There followed a period of correspondence between URA and the Karias’ tax advisors during which it was argued that while there had been a gain on capital, there was no provision in the tax laws at the time for collection of the tax on transactions by private individuals or companies.

In July 2010, the tax laws were amended to provide for capital gains tax on transfer of assets by private companies and URA subsequently informed the Karias that it would try to recover tax on the sale of their shares.

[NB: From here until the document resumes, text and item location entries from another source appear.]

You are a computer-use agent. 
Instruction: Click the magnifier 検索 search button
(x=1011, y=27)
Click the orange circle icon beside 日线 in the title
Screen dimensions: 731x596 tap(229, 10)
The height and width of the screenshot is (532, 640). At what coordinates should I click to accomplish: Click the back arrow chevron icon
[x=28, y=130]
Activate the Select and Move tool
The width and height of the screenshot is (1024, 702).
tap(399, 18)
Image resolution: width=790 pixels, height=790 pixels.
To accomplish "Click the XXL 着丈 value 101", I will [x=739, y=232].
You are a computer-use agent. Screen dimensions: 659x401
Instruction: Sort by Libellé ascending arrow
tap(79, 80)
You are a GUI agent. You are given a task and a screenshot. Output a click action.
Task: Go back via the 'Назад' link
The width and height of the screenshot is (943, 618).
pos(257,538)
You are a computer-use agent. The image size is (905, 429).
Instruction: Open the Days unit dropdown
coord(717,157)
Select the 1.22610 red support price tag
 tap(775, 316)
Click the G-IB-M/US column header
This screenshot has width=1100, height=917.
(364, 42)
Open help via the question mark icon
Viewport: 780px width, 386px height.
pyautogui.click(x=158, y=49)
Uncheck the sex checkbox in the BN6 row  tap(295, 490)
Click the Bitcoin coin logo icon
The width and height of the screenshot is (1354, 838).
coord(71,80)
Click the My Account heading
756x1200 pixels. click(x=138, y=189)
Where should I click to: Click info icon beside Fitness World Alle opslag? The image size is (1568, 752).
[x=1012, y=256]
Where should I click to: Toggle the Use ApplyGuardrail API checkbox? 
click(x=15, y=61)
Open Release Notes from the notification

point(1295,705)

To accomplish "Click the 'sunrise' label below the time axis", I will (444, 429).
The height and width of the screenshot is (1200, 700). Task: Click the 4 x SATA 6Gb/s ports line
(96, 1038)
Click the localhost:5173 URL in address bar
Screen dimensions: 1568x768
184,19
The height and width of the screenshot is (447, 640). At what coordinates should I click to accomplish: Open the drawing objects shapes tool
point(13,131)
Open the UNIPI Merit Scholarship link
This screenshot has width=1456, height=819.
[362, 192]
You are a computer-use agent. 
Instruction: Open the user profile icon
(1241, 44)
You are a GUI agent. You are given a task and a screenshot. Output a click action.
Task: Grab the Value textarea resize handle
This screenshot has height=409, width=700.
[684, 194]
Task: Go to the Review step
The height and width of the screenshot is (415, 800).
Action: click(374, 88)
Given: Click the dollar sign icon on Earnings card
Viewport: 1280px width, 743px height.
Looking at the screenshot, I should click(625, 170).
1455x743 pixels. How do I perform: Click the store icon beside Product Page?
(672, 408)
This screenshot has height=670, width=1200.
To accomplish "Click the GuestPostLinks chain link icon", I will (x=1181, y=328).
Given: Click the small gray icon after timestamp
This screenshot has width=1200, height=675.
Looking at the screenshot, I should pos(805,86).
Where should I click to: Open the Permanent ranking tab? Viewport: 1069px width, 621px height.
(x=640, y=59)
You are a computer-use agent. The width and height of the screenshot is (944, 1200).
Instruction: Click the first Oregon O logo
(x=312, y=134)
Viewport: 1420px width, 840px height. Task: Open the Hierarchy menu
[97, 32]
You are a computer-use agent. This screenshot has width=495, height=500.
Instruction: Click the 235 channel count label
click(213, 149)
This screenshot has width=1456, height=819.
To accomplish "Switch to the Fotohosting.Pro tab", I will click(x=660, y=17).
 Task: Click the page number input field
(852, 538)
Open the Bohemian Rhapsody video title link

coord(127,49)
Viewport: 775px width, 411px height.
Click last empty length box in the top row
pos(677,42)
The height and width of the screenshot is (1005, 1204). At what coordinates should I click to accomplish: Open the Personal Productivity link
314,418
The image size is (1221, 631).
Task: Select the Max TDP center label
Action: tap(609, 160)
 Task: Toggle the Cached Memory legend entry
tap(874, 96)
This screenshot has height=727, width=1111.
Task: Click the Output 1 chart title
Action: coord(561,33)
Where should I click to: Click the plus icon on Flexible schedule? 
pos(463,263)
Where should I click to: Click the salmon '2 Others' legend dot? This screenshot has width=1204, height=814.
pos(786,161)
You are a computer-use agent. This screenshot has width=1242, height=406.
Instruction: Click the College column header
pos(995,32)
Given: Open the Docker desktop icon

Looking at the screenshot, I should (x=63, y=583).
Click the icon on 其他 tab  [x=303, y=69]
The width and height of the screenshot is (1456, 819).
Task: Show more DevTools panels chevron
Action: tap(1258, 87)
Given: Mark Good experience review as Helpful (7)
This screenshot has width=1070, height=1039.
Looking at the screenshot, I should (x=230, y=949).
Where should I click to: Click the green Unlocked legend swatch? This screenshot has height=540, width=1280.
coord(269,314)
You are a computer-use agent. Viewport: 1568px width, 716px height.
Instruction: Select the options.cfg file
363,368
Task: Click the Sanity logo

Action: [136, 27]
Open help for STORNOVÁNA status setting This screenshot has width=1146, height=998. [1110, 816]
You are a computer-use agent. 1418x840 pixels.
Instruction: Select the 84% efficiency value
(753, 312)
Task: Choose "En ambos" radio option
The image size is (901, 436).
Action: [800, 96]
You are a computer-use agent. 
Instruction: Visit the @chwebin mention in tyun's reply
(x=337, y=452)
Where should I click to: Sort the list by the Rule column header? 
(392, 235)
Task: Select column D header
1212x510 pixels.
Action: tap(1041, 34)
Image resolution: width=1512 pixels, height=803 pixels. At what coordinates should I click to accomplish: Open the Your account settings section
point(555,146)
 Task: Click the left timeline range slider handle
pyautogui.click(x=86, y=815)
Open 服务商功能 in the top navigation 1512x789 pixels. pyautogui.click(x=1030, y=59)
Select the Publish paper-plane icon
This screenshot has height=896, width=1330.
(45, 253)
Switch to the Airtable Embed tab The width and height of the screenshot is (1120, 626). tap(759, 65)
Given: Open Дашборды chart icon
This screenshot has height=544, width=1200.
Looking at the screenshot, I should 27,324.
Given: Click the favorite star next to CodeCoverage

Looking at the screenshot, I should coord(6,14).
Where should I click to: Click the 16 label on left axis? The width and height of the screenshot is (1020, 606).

The Karias rushed to court as URA went ahead to raise an assessment of $17.9 million.

To bolster its case, the URA delved deep into commercial law to say they were assessing the gain as an“ Adventure in the Nature of Trade,” a term that itself raises questions over whether this one-off transaction forced by circumstances that the shareholders could not have anticipated when they set up the bank 19 years ago.

Experts say for the transaction to qualify as an Adventure in the Nature of Trade, selling and buying of shares must have been the principal business of the Karia’s.

In correspondence over the issue, the Bank of Uganda agrees the shares were capital and not business assets, an interpretation that the URA accepts but insists the transaction was an Adventure in the Nature of Trade.

Experts in financial law say the Karia’s can point to the 16-year period within which no shares were traded to argue that this was a transfer of capital assets and not an act of trade.

And that they were long term investors in much the same way as someone can make profits when they dispose of a family house.

There was no immediate comment from the authority over the issues but The EastAfrican has learned that even as the URA heads to court, there is no unanimity within the authority over the interpretation of the law.